Como as ciências humanas pretendem chegar ao que é o homem, nele mesmo, sem desconfiar que ele é constituído por estruturas, tal como a Psicanálise, a Etnologia e a Linguística exigirão, a vocação das ciências humanas não será realmente crítica. O homem que delas surge para o saber, não percebe que sua vida é finita, que a morte é inexorável, que sem a linguagem não há possibilidade de haver sentido e que a cultura humana dá as cartas, sempre. A busca de uma origem primeira e de um final redentor se frustra nos condicionamentos do inconsciente, da cultura e da linguagem.

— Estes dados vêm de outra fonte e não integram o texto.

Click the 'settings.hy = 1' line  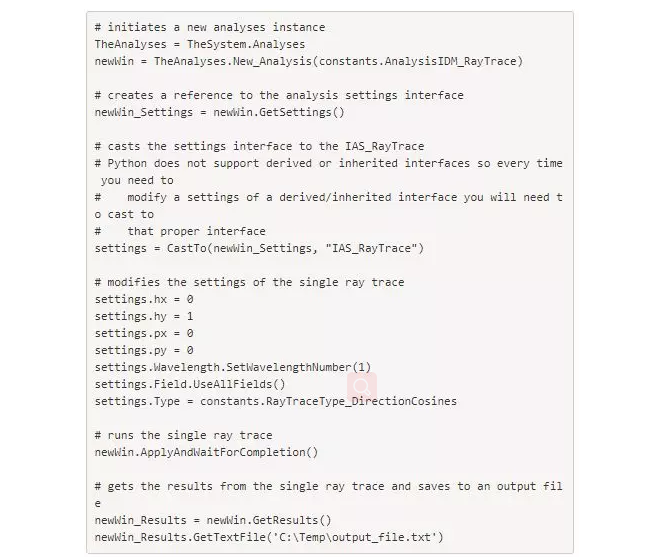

Quem "sacou" isso? Nietzsche e Freud, e também etnólogos como Lévi-Strauss, para quem a "estrutura dissolve o homem", ele é constituído por meio de invariantes culturais comuns às diversas sociedades, tanto as antes chamadas de "primitivas", como as chamadas "sociedades com história".
Há condicionantes, não somos donos de nosso destino, e, ao mesmo tempo, agimos, vivemos, falamos, trocamos produtos e criamos artefatos. 
Nos desviamos da pergunta perturbadora e inevitável sobre nosso fim, a morte. E também de haver fala e nela podermos pensar. E mais, a carência de desejar e de o objeto que supriria essa carência, faltar.
Por isso, quando Nietzsche anunciou que o homem não necessita de Deus, que o homem é o inventor de Deus, Foucault mostrou que o inventor também morreu. Criador e criatura morreram. E no saber ocidental ainda pululam formas, estruturas, linguagem, inconsciente. Estão aí, nos constituem, mas fora e longe de nosso alcance.
Por isso o riso irônico com relação às filosofias do homem como sujeito com uma essência, com uma existência e cuja liberdade seria ilimitada. A existência não é nossa essência, pela simples razão de que não temos essência alguma.